## [TRECHO FORNECIDO]
◇ ◇ ◇ ◇ ◇

SAIA DO SOL E DA CHUVA, ENTRE...

A morada é simples, é sertaneja, mas tem alimento para o espírito, amizade e afeto.



terça-feira, 6 de julho de 2010

CERTAS PESSOAS (Crônica)

CERTAS PESSOAS

Rangel Alves da Costa*


E isso não é novidade: a vida dá e quer receber, doa muito para que repartam, semeia alegrias e tristezas na mesma proporção para todos, mesmo que muitos achem que são mais penalizados que outros. É que na maioria das vezes as coisas não chegam como temporais, mas como pingos. E muitas vezes, somando-se todo esse leve chover chega-se a oceanos, a proporções bem maiores do que aquilo que se acumula de repente e some.
Digo isso porque tem gente que se acha sendo perseguida pela vida inteira, por tudo e por todos. Se sente discriminada por tudo que acontece ao redor, vítima da vida inteira, trazendo para cima de si, e por conta própria, tudo de ruim que há por aí e também o que nem existe ainda. Daí um pessimismo que enoja, um agouramento doentio, uma vontade deliberada de viver no azar, vendo a sorte sempre com desconfiança. Outras não estão nem aí, vivem na infelicidade que constroem e mesmo assim acham que os outros é que agem e torcem para que sejam infelizes.
Conheço gente que nem tem tempo em querer o pior para os outros, pois já amanhece dizendo que surgiu mais um dia que terá de suportar. Reclama que não dormiu bem e que por isso mesmo vai ficar com o corpo doído o dia inteirinho; se olha no espelho e logo se reconhece velha, feia e gorda. Coloca a culpa no espelho e o estilhaça todinho no fundo do quintal, depois volta e fura o pé e xinga o resto de sorte que lhe restava.

◇ ◇ ◇ ◇ ◇

## [REGISTROS]
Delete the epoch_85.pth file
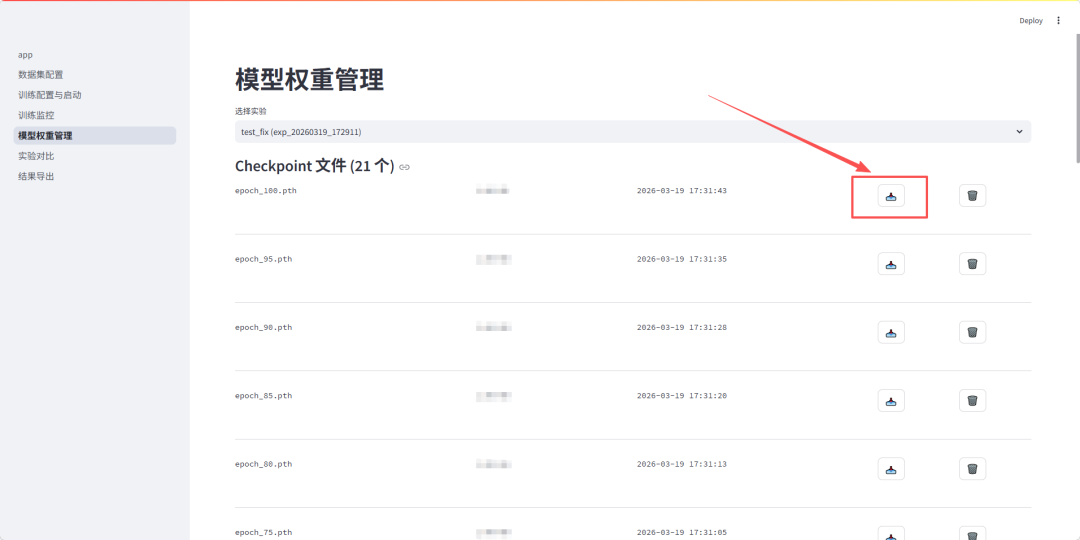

◇ ◇ ◇ ◇ ◇

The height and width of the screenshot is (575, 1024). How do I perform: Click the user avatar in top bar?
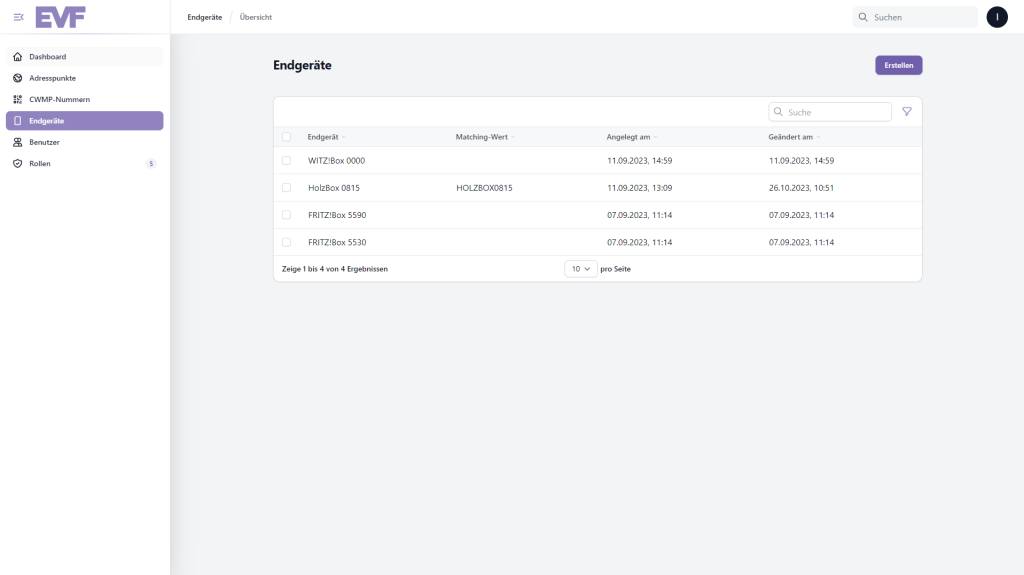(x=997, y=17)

◇ ◇ ◇ ◇ ◇

## [OBJETIVO DO EXERCÍCIO]
Devolva, sem nenhuma alteração, a parte da crônica que começa em "Conheço gente que" e termina em "que lhe restava.".

## [A SOLUÇÃO]
Conheço gente que nem tem tempo em querer o pior para os outros, pois já amanhece dizendo que surgiu mais um dia que terá de suportar. Reclama que não dormiu bem e que por isso mesmo vai ficar com o corpo doído o dia inteirinho; se olha no espelho e logo se reconhece velha, feia e gorda. Coloca a culpa no espelho e o estilhaça todinho no fundo do quintal, depois volta e fura o pé e xinga o resto de sorte que lhe restava.